• National

    Trump Team Seeking Excuse for Military Action Against Syria

    The foreign minister says Tel Aviv and Washington have at various junctures made attempts to “boost the morale of the terrorists” when they suffer defeat

    Washington is looking for some "excuse" to take military action against Damascus, Foreign Minister Mohammad Javad Zarif said on Tuesday, a day after US President Donald Trump promised quick, forceful action in response to an alleged chemical attack by Syrian government forces. 

    "It seems the US government is seeking an excuse to [militarily] intervene in the country," Zarif told reporters as he began an official visit to Brazil, IRNA reported. 

    As at least one US guided-missile destroyer moved toward the Syrian coast, Trump told a meeting with military leaders and national security advisers that he would soon make a decision following the attack that allegedly occurred late on Saturday, Reuters reported.

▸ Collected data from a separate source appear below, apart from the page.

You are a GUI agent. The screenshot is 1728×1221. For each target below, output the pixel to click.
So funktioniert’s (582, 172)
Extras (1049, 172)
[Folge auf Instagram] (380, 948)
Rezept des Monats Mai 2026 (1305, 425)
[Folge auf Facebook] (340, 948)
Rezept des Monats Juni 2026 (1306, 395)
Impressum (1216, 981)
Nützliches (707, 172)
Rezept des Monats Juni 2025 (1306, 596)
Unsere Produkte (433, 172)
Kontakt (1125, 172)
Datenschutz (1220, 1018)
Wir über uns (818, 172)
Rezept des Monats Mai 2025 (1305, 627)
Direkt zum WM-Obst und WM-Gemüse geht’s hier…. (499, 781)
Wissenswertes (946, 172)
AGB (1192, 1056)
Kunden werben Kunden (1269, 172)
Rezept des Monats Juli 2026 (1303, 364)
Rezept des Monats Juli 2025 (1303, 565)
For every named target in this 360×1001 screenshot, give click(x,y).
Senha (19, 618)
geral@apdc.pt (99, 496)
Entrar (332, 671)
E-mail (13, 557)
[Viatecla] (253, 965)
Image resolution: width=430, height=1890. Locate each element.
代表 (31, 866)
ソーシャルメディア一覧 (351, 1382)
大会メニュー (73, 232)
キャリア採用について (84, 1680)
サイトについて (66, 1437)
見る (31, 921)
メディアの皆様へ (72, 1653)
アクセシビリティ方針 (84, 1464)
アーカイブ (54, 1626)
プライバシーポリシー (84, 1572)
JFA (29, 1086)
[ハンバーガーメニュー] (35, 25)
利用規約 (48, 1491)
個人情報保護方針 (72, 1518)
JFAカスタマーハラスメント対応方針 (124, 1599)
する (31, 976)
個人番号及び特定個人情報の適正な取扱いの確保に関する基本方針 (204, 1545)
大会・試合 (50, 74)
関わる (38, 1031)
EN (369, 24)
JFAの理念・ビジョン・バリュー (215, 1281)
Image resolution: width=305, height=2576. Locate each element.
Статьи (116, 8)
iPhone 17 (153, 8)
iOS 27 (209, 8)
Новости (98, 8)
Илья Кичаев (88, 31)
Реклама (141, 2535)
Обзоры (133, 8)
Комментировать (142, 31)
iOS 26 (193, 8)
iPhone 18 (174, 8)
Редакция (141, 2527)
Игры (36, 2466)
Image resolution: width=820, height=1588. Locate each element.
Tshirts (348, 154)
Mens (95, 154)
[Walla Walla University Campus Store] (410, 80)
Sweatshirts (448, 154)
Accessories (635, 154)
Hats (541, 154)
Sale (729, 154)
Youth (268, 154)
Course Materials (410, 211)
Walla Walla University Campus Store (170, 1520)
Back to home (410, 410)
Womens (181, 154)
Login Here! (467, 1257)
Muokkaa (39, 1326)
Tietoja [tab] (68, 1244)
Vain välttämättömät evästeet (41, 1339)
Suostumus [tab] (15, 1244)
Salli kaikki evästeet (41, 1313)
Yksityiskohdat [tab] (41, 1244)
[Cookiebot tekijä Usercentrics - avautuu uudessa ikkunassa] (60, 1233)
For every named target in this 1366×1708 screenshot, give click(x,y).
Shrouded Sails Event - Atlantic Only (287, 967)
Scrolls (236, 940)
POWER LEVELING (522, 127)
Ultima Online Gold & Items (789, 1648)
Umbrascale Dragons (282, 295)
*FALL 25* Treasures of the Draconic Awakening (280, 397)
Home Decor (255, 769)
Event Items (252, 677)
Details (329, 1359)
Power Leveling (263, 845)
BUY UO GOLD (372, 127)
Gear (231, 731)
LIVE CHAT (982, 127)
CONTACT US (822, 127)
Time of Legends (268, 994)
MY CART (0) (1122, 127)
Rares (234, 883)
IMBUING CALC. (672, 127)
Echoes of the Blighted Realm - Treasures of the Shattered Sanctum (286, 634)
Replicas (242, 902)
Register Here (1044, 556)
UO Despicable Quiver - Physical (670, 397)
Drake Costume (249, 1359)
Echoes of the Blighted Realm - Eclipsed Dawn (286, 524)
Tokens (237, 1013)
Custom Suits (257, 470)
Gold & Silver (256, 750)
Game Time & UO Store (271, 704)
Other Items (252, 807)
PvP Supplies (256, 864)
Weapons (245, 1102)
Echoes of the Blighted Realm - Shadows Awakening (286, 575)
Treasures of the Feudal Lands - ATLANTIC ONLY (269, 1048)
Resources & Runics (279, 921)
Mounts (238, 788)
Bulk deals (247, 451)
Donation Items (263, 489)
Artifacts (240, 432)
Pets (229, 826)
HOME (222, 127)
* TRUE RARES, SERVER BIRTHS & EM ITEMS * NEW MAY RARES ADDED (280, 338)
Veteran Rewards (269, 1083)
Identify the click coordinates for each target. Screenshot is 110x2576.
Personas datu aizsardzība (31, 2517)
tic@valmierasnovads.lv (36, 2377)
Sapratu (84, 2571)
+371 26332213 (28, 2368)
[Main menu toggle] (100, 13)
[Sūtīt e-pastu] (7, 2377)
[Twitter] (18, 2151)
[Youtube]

He said the United States has “a lot of options militarily” on Syria.  

    In addition, the US ambassador to the United Nations, Nikki Haley, said Monday that Washington “will respond” to the alleged gas attack in Douma, a rebel-held town in Eastern Ghouta, regardless of whether the UN Security Council acts or not. 

    Moscow and Damascus have dismissed the reports blaming the Syrian government, with Russia saying it has found no traces of a chemical attack in the Syrian town, RT reported. 

      Lifting Moral of Terrorists 

    Zarif said, "The Islamic Republic has a very clear stance on chemical weapons and condemns its use by any party and against any party." 

    Tel Aviv and Washington have at various junctures made attempts to "boost the morale of the terrorists" when they suffer defeat, the minister added, referring to missile strikes on a major airfield in central Syria on Monday that Moscow and Damascus have blamed on Israel. 

    Israel, which has struck Syrian army locations many times in the course of Syria's 7-year-old civil war, has neither confirmed nor denied mounting the raid. It rarely acknowledges individual strikes.  

      Continued Support 

    Ali Akbar Velayati, a foreign policy advisor to the Leader of Islamic Revolution, on Tuesday reiterated Iran's continued support for Syrian President Bashar al-Assad as well as the country's territorial integrity and sovereignty.  The military achievements of the Syrian army, particularly in the besieged Eastern Ghouta, have "riled" the enemies and that is why they are making "false" accusations against the Arab state, he told IRNA in Damascus, where he was scheduled to attend an international conference on Palestine. 

      Implicating Syria 

    Alaeddin Boroujerdi, chairman of Majlis National Security and Foreign Policy Commission, believes that the new accusations are aimed at "implicating" the Syrian government.

    "The Syrian government has the upper hand, and, based on political and military calculations, there is no point in using chemical weapons," ICANA quoted him as saying on Tuesday. 

    Syria, a signatory to the Chemical Weapons Convention, denies it possesses chemical weapons and has branded the use of such arms "immoral and unacceptable".